Despite the 24,150 yen fee that Inoue charges for a two-hour closet inspection and 16,800 yen for a two-hour shopping escort, one client said she was happy to have Inoue’s help. “It’s really reasonable when I think about the time I might have to spend researching and browsing various stores,” said a 31-year-old career woman in Tokyo who recently met Inoue in Ginza, which Inoue had chosen, to pick clothes for her upcoming sightseeing trip to Europe. It was her second shopping trip with Inoue, following on from the first occasion about a year ago.

“You can easily waste that much money on clothes that you won’t wear twice, especially at the moment, when there are bargain sales and you feel like you must buy something,” she said.

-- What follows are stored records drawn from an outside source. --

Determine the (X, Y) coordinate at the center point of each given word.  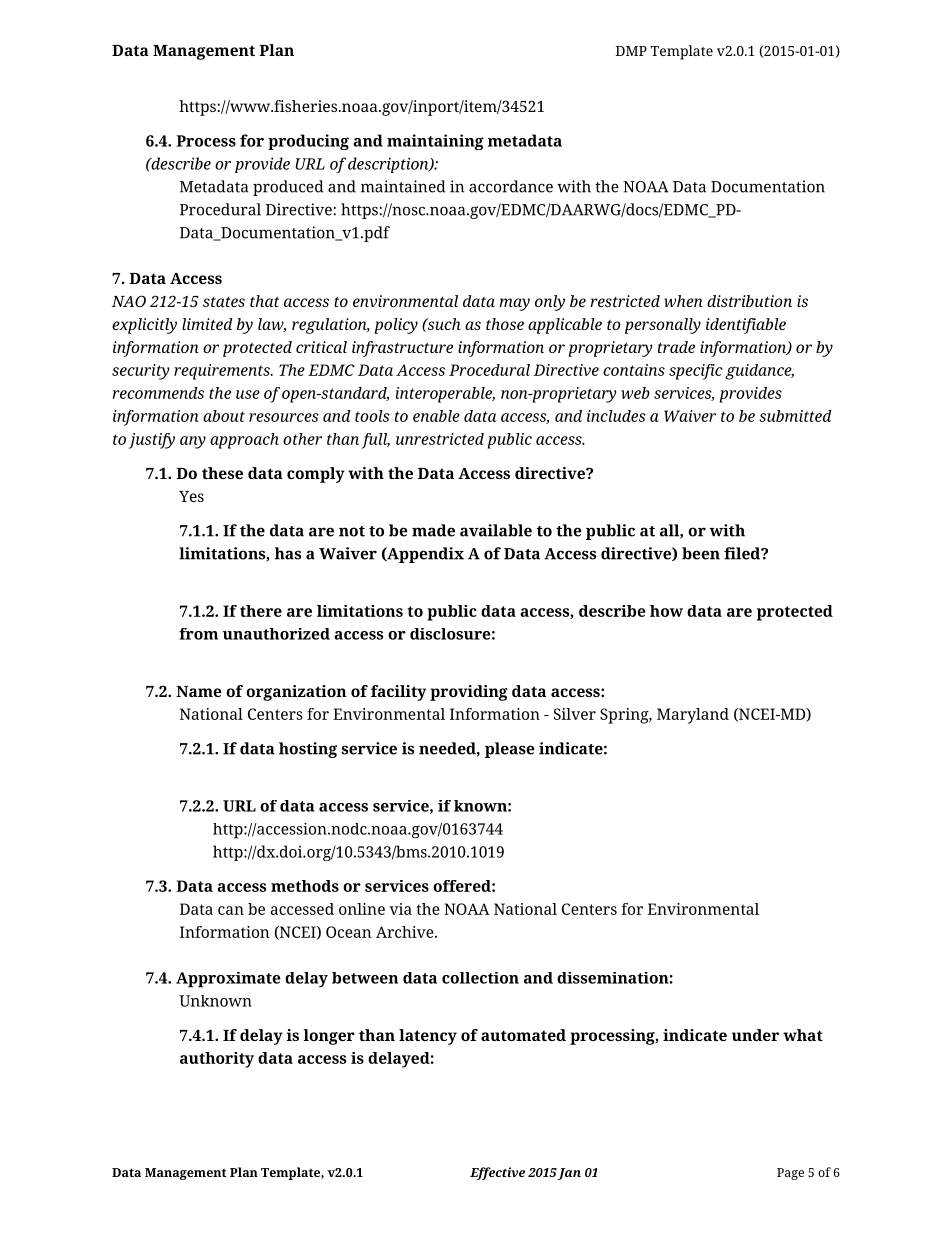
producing (308, 142)
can (231, 910)
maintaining (435, 142)
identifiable (746, 326)
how (666, 611)
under (755, 1035)
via (400, 909)
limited (207, 324)
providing (469, 693)
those (505, 324)
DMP (631, 51)
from (198, 634)
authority (217, 1060)
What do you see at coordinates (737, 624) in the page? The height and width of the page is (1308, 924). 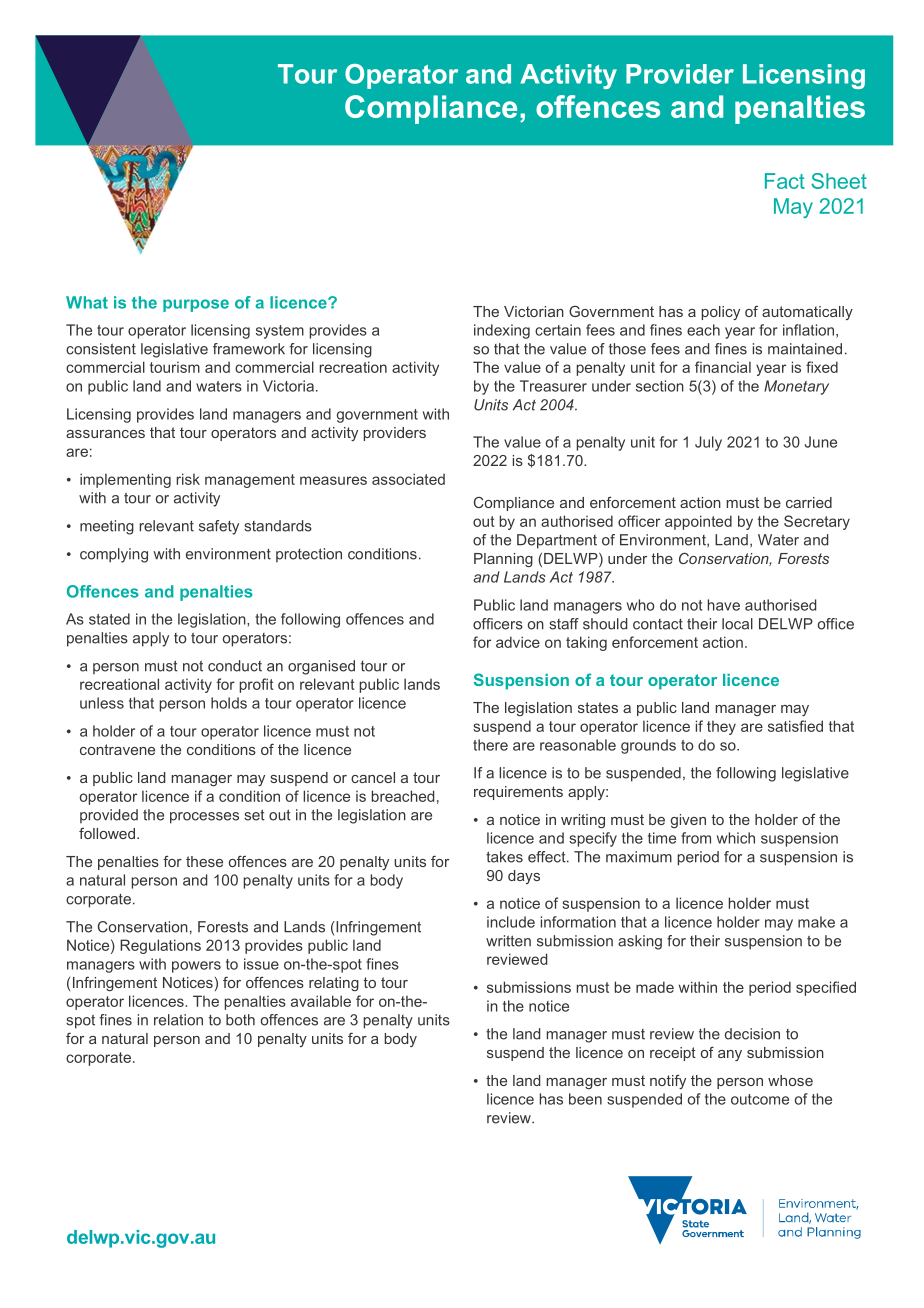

The woman declined to give her name, saying that styling was such a personal affair that she found it embarrassing to reveal that she was getting professional help. But she did agree to a photo.

“I guess some people ask people close to them, like their sisters, to come shopping with them, but I didn’t happen to have such helpers around,” she said.

The slim, attractive woman, who is single and whose demanding job with a fast-growing IT venture makes her miss the last train home almost daily, had already told Inoue her shopping priorities of the day: A long, down jacket; a pair of long, leather boots; a bag to match the coat; and maybe a snazzy one-piece dress, too — so long as they all stay within her budget of 200,000 yen. Inoue, through e-mail exchanges and the previous shopping trip with the client, knew the woman’s style preferences (“casual yet elegant”), and she had already browsed stores in the area and picked out her recommendations beforehand. So the shopping session progressed smoothly, with Inoue keeping her professional smile intact and leading the way, while the career woman simply followed her into one store after another and tried on the suggested items. Inoue asked all the questions, requested different sizes from clerks and even decided which color of dress her client would try on. All the client had to do was to put them on, stand in front of the mirror and, of course, pay for the clothes she chose.

Despite the beginning-of-the-year bargain-hunting crowd, the whole session lasted only about two hours, and every time the career woman got a bag of clothes, Inoue reached for it and carried it for her.

While she stayed professional throughout, Inoue emphasized that it was her experience as a thrifty mom, rather than her fashion expertise, that made her stand out as a personal stylist. “I’m a housewife after all,” she said, pulling the fabric of a dress with her hands to test its sturdiness. “I don’t want anyone’s money to be wasted.”